In another thread, I talked about turning a so-so pistol into a real shooter with bullet and powder changes.
It’s tedious, but definitely worth the effort once you succeed…


#3

All about hitting the right velocity, bullet weight, twist rate. I don’t think most people understand how changing any of those effects where the bullet hits. Most people buy what ever ammo is on sale, then wonder why they can’t hit the target from one day to the next. In this video the gun was held in place, no human component. A laser was placed on the exact same place. Each of the three rounds had a different bullet weight, and powder charge. As a comp shooter, that is why I started loading my own rounds. Same weight, same charge, every time.


#4

Well recoil with the 700 grain Underwood Ammo bullets is extreme, to say the least. I’ve personally seen, let alone shot a .500 Magnum, but I’ve seen in videos even grown men flinch when using this gun. How could you not? 700 grains out of a handgun is insane. I have a small stature so chances are, if I fired a 700 grain out of a handgun, I’d probably break both of my wrists. I’m sorry, but I kind of doubt you weren’t flinching at all. Maybe a lot less than I would, but, come on, it’s a .500 Magnum, what more do I need to say?


#5

Many folks confuse flinching with recoil control.
Flinching and recoil control are two different problems.
Flinching is a shooting error and can be overcome any number of ways.
Recoil control is a technique that can be learned.


#6

^ This is a great set of points that deserve to be quoted. :+1:


#7

old saying: “heavy high, light low”

so, given everything else the same the heavier bullet will hit higher with the same point of aim than the lighter bullet.

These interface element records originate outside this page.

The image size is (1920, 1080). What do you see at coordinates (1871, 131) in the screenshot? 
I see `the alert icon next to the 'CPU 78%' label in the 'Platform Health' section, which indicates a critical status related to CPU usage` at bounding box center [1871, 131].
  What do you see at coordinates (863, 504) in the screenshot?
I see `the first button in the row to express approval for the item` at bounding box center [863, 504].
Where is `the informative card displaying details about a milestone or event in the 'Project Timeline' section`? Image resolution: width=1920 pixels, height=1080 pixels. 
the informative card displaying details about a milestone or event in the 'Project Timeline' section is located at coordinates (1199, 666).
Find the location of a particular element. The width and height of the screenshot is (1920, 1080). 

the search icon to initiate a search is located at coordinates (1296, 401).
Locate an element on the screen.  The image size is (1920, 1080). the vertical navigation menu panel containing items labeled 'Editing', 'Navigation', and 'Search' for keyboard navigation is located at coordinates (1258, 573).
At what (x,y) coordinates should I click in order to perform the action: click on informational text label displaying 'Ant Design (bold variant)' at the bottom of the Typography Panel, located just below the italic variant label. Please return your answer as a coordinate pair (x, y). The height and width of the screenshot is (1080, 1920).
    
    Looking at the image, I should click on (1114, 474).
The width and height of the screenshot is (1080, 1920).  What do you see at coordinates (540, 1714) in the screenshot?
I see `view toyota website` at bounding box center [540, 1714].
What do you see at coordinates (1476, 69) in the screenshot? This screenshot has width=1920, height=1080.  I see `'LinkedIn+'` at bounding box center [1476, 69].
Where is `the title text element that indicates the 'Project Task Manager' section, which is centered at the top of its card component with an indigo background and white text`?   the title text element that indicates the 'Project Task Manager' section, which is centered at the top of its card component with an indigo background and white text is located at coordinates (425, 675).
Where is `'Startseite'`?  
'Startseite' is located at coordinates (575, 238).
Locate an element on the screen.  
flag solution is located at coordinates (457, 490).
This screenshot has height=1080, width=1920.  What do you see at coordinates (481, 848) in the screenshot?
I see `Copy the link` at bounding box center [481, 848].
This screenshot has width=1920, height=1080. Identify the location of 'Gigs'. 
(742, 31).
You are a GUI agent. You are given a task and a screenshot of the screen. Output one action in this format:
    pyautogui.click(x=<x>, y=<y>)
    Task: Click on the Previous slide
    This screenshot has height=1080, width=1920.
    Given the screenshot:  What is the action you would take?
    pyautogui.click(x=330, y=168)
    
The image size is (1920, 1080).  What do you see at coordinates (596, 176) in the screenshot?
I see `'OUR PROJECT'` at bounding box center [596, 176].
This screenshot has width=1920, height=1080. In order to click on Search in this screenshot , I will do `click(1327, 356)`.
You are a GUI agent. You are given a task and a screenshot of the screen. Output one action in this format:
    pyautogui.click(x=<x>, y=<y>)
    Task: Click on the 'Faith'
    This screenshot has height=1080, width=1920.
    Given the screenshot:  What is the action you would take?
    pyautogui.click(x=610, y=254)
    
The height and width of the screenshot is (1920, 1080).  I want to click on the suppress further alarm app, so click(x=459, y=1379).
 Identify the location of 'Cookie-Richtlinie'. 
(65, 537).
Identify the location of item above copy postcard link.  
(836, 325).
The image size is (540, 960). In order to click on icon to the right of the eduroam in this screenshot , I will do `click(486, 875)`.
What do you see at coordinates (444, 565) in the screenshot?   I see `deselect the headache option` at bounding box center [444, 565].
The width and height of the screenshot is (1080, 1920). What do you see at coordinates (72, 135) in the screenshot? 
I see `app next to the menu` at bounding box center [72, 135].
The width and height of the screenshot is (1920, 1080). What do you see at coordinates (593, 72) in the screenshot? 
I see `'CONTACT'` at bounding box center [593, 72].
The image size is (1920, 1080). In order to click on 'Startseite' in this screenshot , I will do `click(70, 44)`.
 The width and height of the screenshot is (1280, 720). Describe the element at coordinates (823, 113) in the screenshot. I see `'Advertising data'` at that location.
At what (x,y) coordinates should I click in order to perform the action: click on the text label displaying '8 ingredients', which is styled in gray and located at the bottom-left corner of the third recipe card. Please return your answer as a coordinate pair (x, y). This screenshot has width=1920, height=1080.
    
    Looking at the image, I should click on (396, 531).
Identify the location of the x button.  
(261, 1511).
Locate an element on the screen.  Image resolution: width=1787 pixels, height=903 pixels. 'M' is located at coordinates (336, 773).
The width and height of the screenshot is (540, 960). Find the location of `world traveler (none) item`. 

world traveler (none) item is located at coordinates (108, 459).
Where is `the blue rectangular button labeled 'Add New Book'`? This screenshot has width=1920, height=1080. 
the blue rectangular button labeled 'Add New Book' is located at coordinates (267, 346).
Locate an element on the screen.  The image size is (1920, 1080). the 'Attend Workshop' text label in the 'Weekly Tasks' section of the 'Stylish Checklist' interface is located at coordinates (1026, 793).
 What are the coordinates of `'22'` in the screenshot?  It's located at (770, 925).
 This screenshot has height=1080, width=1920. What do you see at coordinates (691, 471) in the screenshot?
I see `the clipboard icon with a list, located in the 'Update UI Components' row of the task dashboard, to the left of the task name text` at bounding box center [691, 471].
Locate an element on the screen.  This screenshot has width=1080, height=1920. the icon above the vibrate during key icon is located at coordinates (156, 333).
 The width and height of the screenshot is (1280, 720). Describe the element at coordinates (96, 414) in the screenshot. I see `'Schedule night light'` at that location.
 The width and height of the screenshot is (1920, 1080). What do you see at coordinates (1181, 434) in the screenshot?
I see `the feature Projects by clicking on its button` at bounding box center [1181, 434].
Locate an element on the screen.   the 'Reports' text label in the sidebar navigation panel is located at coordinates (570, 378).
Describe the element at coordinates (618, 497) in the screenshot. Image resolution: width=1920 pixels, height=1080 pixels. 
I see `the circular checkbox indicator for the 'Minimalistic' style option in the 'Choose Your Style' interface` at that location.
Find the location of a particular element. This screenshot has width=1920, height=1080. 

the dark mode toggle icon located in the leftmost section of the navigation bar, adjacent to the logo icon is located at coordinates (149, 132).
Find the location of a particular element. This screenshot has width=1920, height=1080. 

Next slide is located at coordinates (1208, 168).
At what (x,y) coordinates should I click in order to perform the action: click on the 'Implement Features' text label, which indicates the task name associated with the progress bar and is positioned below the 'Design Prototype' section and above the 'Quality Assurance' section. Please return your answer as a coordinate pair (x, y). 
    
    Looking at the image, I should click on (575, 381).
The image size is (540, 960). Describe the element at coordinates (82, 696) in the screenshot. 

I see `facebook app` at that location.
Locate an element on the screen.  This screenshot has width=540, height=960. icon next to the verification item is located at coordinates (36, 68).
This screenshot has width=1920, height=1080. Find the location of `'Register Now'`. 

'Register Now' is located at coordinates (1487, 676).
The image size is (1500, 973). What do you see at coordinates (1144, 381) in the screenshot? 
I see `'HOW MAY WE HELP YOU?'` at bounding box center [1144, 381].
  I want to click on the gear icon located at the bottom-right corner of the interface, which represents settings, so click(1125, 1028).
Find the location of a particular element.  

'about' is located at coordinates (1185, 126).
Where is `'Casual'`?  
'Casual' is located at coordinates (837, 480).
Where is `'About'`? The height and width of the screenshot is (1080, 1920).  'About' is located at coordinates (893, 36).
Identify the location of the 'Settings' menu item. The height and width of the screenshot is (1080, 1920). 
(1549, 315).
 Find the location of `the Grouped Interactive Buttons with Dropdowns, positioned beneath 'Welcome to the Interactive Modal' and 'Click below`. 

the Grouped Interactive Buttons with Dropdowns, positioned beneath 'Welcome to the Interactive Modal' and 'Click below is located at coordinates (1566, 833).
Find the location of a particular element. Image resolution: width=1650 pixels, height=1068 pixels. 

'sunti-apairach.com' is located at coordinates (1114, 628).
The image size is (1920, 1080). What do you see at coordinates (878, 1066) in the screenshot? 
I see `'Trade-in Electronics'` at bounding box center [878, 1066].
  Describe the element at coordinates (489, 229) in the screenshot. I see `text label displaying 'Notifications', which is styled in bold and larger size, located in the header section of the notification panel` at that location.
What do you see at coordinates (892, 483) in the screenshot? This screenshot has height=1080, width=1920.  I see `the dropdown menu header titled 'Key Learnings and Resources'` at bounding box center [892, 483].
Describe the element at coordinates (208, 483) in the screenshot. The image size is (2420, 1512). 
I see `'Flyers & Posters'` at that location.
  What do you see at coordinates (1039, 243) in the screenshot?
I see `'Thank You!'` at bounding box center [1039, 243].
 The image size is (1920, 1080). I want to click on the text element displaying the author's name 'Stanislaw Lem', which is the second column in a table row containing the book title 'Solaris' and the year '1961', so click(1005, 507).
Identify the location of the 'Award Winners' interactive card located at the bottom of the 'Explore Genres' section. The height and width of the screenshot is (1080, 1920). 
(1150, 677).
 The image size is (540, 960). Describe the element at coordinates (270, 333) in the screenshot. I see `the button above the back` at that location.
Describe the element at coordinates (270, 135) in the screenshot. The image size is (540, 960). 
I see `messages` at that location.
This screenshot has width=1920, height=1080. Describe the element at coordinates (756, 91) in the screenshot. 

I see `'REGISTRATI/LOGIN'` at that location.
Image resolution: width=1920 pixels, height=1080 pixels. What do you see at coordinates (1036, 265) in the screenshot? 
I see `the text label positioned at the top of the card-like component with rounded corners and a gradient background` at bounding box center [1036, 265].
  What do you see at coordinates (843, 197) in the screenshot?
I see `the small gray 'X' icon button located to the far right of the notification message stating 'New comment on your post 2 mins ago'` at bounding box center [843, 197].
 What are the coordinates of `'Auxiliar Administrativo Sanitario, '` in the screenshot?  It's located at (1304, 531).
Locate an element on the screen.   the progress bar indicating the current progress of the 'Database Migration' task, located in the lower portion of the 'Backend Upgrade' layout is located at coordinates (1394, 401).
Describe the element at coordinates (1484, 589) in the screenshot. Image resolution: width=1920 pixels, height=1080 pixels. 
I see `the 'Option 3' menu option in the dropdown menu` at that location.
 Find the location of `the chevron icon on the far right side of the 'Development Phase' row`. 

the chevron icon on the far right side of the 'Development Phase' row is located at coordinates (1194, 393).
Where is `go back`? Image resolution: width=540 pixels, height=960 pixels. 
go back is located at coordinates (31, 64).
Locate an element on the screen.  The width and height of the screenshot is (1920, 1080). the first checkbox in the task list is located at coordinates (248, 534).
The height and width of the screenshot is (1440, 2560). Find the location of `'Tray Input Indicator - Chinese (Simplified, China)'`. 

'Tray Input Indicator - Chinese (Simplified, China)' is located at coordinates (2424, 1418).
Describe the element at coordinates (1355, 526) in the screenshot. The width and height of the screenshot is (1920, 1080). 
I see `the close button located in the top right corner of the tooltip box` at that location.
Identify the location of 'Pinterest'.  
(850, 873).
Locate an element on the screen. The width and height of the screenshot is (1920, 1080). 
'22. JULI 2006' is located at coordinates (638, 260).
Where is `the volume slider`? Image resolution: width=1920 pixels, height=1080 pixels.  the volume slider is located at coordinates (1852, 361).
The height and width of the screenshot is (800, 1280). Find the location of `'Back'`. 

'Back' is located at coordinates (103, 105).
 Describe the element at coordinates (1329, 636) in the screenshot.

this may not include longer distances, but seems pretty accurate for handgun shooting distances.


#8

I’m no ballistics expert.
I have to think that logically the difference you’re seeing here is just muzzle rise that occurs before the bullet has left the barrel. There’s plenty of gas leaving that gun almost instantly while the bullet has to accelerate and exit the muzzle. It ain’t pointed where it was when you pull the trigger. But I guess that is the bullet weight / charge component. I don’t think twist rate had any affect nor did your trigger control. The vice eliminates that concern for the most part.
Love to see some supper high speed video of this. I’ll bet you see significant rise before you see the bullet.

Great video.

I’d like to see the methods you and others use when reloading to zero in on the right combo for any particular gun / bullet combo. How much of a charge difference does it take to see a certain result? How do you choose one powder over another?


#9

Here’s a few videos on the relationship of bullet and point of aim.

Deciding on the powder is generally done by trial and error.
Each gun can have very different results with identical components.
It can get quite confusing, requiring an empirical approach.
Reloading data from the powder manufacturers usually yield good results, too.
A good place to begin and maybe without need to go any further.

But does the bullet leave a handgun before or after the recoil begins?